Sixteen months later, they're building exactly what they tore down.
What Changed: One Model Named Mythos
The catalyst was Anthropic's Mythos model, which demonstrated an alarming ability to identify and exploit cybersecurity vulnerabilities faster than companies could patch them. That got Washington's attention in a way that abstract existential risk arguments never did. When a model can punch holes in critical infrastructure, the national security establishment stops debating philosophy and starts demanding oversight.
The result: CAISI, the renamed safety institute, has now signed partnerships with Google, Microsoft, and xAI to evaluate AI models before deployment. According to NIST, the agency has already completed more than 40 evaluations, including on unreleased state-of-the-art models. Kevin Hassett, the White House National Economic Council Director, told Fox Business the administration is considering an executive order that would create "a clear road map" for how advanced AI systems should be evaluated before release.
His exact words: "Just like an FDA drug."
Read that again. The administration that called Biden's AI oversight "overly burdensome" is now proposing FDA-style vetting for AI models.
Security Framing, Not Safety Framing
The political choreography is deliberate. Biden framed AI oversight around ethics, existential risk, and responsible development. The Trump team is framing the exact same policies around national security, cyberwarfare, and American competitiveness. Different language, functionally identical outcome: the government evaluates advanced AI models before they go live.
"This is a 180 for the Trump administration, that has very explicitly been anti-any sort of regulation," said Rumman Chowdhury, CEO of Humane Intelligence and former U.S. Science Envoy for AI.
The Anthropic angle adds another layer of irony. The administration labeled Anthropic a national security threat after it refused to grant the Pentagon unrestricted access to its technology. Trump has since softened, telling CNBC that Anthropic was "shaping up." Meanwhile, Elizabeth Kelly, the original safety institute director they effectively pushed out, now works at Anthropic as head of "beneficial deployments."
The Real Question: Will It Actually Work?
Chris Fall, the new CAISI director (a former Energy Department official and MITRE VP), brings legitimate scientific credentials. But the question Chowdhury raised is the right one: "Evaluations are a policy tool, they are not actually data-driven. My concern is that this is another political tool that the administration wants to own and wield."
It's also unclear whether CAISI has the funding to do this properly.

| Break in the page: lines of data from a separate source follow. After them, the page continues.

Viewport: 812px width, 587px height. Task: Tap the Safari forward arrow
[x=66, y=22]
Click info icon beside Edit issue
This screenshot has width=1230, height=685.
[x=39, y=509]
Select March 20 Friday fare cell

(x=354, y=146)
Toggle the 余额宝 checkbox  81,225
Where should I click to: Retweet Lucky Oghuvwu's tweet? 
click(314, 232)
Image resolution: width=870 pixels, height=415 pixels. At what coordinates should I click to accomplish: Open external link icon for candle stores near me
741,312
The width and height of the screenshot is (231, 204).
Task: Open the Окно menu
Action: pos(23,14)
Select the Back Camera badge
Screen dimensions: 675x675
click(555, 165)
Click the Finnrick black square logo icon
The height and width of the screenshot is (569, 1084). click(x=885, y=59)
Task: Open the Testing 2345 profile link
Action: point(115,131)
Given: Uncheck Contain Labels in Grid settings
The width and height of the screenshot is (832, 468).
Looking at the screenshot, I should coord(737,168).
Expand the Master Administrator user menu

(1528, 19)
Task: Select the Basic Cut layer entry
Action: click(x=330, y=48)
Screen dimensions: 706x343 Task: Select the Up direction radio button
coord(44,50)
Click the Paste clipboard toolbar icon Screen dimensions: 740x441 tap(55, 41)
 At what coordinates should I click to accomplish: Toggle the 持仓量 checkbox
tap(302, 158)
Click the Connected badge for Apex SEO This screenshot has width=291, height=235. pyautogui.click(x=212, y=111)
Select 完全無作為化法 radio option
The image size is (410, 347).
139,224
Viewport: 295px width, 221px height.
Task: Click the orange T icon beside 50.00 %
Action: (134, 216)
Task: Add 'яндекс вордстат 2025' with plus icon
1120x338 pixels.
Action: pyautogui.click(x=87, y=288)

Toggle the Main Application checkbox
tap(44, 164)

The Washington Post reported in 2024 that the original safety institute was already stretched thin. Since then, it's been restructured, had leadership turnover three times, and lost institutional knowledge. Building a credible pre-release vetting regime requires deep technical talent, lab access, and sustained funding. Executive orders don't provide any of those things.
What It Means
The policy whiplash tells a bigger story. For two years, the AI industry operated under the assumption that this administration would let them self-regulate. Companies built models, set their own safety benchmarks, and released products on their own timelines. Now the rules might change, and they'll change in ways that companies didn't plan for.
The twist is that the companies pushing hardest for voluntary safety commitments are the ones who'll adapt most easily. Anthropic, Google, and OpenAI all have internal evaluation frameworks that could map onto a government vetting process. The companies that treated safety as a PR exercise are the ones about to get caught flat-footed.
Either way, one thing is clear: reality caught up with ideology. When your national security advisors tell you an AI model can break infrastructure faster than humans can fix it, the free-market playbook goes in the drawer.